I don't believe your assessment though. IMO is hard, and Google have said that they use search and some way of combining different reasoning traces, so while I haven't read that paper yet, and of course, it may support your view, but I just don't believe it.

We are not close to solving IMO with publicly known methods.

demirbey05 · 2025-08-07T18:35:13 1754591713

test time scaling is based on methods from pre-2020. If you look details of modern LLMs its pretty small prob to encounter method from 2020+(ROPE,GRPO). I am not saying IMO is not impressive, but it is not breakthrough, if they said they used different paradigm then test-time scaling I would say breakthrough.

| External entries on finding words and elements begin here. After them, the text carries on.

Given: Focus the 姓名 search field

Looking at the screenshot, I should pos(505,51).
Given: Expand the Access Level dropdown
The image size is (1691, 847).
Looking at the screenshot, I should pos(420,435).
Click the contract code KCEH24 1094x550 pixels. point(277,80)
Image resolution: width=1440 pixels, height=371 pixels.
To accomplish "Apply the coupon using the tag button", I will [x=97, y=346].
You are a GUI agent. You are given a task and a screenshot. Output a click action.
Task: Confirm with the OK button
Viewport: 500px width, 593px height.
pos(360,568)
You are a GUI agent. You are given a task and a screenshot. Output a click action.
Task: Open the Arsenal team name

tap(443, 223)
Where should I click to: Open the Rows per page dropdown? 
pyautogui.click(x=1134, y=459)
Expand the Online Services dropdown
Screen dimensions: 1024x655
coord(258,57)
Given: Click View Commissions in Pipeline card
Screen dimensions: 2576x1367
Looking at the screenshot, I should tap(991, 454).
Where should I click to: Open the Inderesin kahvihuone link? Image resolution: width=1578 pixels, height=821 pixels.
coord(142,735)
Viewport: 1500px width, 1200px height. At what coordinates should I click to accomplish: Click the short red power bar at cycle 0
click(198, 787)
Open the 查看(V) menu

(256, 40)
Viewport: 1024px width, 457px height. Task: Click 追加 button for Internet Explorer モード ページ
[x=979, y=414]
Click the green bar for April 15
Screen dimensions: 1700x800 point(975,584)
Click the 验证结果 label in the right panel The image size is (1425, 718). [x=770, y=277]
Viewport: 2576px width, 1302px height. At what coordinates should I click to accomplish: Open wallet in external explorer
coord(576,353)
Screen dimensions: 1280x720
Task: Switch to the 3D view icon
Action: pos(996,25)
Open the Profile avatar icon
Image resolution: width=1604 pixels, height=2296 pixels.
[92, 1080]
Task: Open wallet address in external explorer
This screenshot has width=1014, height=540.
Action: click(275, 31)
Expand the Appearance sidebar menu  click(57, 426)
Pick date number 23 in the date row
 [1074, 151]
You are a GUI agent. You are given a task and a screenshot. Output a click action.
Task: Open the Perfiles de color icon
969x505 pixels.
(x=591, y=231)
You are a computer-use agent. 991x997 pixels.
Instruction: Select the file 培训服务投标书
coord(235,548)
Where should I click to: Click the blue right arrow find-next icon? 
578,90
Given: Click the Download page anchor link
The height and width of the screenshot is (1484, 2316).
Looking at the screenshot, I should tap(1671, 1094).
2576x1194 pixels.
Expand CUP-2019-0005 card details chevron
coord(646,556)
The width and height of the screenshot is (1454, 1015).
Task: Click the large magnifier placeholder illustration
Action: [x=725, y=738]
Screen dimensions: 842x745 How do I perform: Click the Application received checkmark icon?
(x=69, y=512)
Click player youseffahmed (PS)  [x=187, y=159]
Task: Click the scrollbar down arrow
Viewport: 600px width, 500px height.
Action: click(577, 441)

> We are not close to solving IMO with publicly known methods. The point here is not method rather computation power. You can solve any verifiable task with high computation, absolutely there must be tweaks in methods but I don't think it is something very big and different. Just OAI asserted they solved with breakthrough.

Wait for self-adapting LLMs. We will see at most in 2 years, now all big tech are focusing on that I think.

impossiblefork · 2025-08-07T19:19:41 1754594381

What kind of test time scaling did we have pre-2020?

Non-output tokens were basically introduced by QuietSTaR, which is rather new. What method from five years ago does anything like that?